Sex with prisoners, Louisville Courier-Journal,
August 1, 2009
Dostoyevsky said, “A society should be judged not by how it treats its outstanding citizens but by how it treats its criminals.”
If so, we've got a lot to answer for.
Congress conservatively estimates that at least 13 percent of inmates in the U.S. have been sexually assaulted while in prison.

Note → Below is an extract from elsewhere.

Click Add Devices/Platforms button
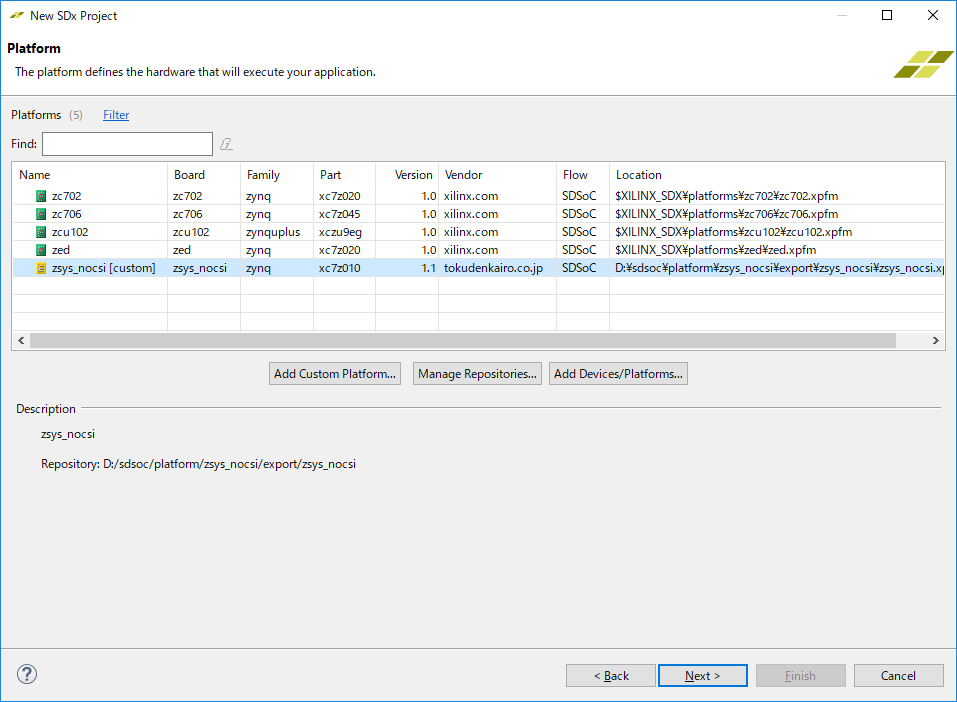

A 2004 study of more than 2,700 U.S. correctional facilities showed prison employees to be facing sexual misconduct charges in all but one prison.
At the Otter Creek Correctional Center for women in Wheelwright, Ky., 16 allegations of custodial sexual abuse are currently under investigation — evidence that prison guards' abuse of inmates is not a matter of a few isolated incidents, but is a widely accepted rite.
The situation is especially dire in Kentucky because it is one of only three states to treat sex between guards and inmates as a misdemeanor, not a felony.
When a prison guard has sex with an inmate, says Melissa Rothstein of Just Detention International, “one person literally has the keys to a person's entire way of living.” Under no circumstances can that be considered consensual.
We suspend someone's freedoms when we sentence her to jail, but that suspension of freedoms must never mean subjection to violence.
The 2003 Prison Rape Elimination Act, which passed with unanimous consent in both the U.S. House and Senate, established a zero-tolerance policy for prison rape and called for organized research and data gathering to track sexual violence in prisons.
Kentucky's response to the troubling data collected under PREA has been insufficient. There was finally a bill in the state legislature to make custodial sex a felony offense, but this year's session ended before it could pass.
Kentucky needs to show that it takes seriously sexual violence in prisons — whether among inmates or between a guard and an inmate — by passing that bill in the next session.